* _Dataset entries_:
* * *

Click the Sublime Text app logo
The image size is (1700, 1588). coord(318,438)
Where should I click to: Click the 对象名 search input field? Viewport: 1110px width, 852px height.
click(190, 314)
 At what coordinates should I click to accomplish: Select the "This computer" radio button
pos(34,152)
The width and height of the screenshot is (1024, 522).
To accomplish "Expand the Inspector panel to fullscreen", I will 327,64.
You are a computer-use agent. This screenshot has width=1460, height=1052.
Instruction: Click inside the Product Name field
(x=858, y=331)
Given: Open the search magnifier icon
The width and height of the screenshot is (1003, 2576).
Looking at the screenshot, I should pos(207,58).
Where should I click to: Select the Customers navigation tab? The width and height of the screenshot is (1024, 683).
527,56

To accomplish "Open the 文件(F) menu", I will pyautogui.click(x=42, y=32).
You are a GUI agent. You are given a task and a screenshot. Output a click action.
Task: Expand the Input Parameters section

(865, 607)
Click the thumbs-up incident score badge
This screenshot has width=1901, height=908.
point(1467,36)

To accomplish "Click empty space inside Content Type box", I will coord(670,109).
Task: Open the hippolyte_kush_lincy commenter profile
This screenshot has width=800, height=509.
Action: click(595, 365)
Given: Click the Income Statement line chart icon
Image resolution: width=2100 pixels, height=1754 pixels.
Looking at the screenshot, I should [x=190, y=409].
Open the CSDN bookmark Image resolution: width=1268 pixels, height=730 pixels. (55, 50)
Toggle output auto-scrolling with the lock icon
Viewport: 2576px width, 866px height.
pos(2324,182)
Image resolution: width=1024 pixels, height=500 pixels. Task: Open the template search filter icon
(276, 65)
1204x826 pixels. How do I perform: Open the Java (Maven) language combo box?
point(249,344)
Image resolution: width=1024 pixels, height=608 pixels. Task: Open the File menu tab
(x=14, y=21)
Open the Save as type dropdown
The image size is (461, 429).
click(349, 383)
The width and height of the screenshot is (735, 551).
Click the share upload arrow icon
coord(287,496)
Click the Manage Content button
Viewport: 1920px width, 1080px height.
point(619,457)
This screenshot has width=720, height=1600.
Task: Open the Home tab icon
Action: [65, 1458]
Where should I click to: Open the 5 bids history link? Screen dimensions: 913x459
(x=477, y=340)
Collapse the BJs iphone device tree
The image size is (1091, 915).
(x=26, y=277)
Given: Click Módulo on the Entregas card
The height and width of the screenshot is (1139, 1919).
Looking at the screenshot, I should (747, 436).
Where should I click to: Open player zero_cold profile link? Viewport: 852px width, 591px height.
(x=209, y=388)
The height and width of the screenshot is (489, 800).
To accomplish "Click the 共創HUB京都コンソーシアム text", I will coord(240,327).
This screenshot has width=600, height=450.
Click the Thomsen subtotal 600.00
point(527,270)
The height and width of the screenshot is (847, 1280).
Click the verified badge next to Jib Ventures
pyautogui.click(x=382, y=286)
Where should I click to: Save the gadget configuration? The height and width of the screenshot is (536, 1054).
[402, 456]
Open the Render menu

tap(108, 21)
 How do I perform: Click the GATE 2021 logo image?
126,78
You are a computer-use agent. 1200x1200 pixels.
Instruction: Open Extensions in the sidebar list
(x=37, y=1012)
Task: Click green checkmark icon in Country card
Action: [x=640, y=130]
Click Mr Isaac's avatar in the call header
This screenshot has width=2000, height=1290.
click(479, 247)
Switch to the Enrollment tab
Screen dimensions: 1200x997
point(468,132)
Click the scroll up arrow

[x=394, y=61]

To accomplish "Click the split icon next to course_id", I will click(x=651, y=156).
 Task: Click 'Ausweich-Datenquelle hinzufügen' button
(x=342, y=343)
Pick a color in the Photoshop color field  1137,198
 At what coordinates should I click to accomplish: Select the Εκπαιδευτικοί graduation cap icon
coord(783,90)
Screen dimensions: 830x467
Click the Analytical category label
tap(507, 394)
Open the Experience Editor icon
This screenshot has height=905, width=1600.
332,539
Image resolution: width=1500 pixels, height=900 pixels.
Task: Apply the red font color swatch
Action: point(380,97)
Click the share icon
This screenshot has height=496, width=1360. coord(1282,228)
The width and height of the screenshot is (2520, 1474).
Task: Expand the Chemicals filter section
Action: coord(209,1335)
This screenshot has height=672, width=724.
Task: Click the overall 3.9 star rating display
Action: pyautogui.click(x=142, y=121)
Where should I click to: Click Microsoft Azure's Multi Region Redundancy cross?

* * *

* _Directions for this task_: Search the lines above for the string "will", then show every one that has it.

* _Response area_:
To accomplish "Expand the Inspector panel to fullscreen", I will 327,64.
To accomplish "Open the 文件(F) menu", I will pyautogui.click(x=42, y=32).
To accomplish "Click empty space inside Content Type box", I will coord(670,109).
To accomplish "Click the 共創HUB京都コンソーシアム text", I will coord(240,327).
To accomplish "Click the split icon next to course_id", I will click(x=651, y=156).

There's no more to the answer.